The Problem With Data
This would never happen in private or middle class public schools. Why do poverty stricken children of color need to be treated this way? Furthermore, in both district and charter schools, the obsession with testing has lead to the “Driven by Data” initiative, which proposes at least 4 additional one size fits all interim practice tests throughout the school year. If teachers do not get their kids to pass these tests while fitting into the Charlotte Danielson box, they might be in danger of being fired–union or not.
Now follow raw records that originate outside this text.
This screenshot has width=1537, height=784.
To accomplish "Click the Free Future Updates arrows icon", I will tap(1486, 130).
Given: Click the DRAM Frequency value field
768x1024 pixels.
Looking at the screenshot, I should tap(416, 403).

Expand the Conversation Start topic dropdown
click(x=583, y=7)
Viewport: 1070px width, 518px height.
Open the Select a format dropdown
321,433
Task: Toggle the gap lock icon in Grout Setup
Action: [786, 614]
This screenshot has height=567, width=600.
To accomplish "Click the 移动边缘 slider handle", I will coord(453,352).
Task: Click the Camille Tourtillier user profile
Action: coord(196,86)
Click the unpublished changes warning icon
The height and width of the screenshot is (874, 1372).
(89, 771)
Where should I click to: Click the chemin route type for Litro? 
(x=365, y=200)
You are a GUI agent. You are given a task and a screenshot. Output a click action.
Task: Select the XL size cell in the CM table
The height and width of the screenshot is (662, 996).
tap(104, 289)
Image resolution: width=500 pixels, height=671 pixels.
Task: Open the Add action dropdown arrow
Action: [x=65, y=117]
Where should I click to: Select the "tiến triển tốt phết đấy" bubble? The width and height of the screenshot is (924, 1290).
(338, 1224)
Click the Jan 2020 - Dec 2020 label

One of the best examples of how a policy rooted in testing doesn’t produce students ready to tackle real world challenges, involves the first graduating class of the first KIPP charter school. In 8th grade they had the 5th highest math scores in New York City. But 6 years after enrolling in college, only 21% had graduated.
That’s a problem.
Different Priorities K-12
The genesis of Hip-Hop brought solutions to the community. It decreased the crime rate, and established an economy. We now need a Hip-Hop mindset in public education, especially in our most needy communities.
We need nursery schools to help close the language and executive function gap, early childhood and elementary education rooted in a Montessori approach, as well as a systematic literacy program rooted in phonics, phonemic awareness, vocabulary, fluency, and comprehension.
A math program that is also systematic and sequential, and an upper elementary and secondary curriculum rooted in student interests and passions, writing, expeditionary learning, seminar and cooperative learning.
Finally, students should learn entrepreneurship and digital literacy and be made aware of careers both locally and abroad. Through the curriculum, narratives replace grades, portfolios are the standard and students are assessed on what they can do, in the context of the multiple intelligences, as opposed to just what they know.
To Permanently Disrupt Education, We Must Tap Into Our Collective Genius
This approach, a Hip-Hop approach, will create the innovators we need to solve the problems of our society. Regardless of its connotations, Hip-Hop is the American way–a way of life, thinking and being. An instinct of survival, individualism, communication, and pride.
Already used in private schools.
Already aligned to Tony Wagner, Dan Pink, Sir Ken Robinson, and Maria Montessori’s philosophy of education.
Aligned to brain research, Howard Gardner, Maslow, Jung, and Glasser’s theories of psychology.
To permanently disrupt education, we must tap into the individual genius of our teachers and students and local community members, creating a system of education designed to cultivate bottom-up innovation.
Our new paradigm must be about peace, love, unity, and fun. Let us reinvest in teacher training focused in these areas. Instead of investing in testing, let’s invest in nursery schools, mental health, and global citizenship driven by the innate and dormant genius of the people.
Hip-Hop was forced to rise from the ashes, showing us the way.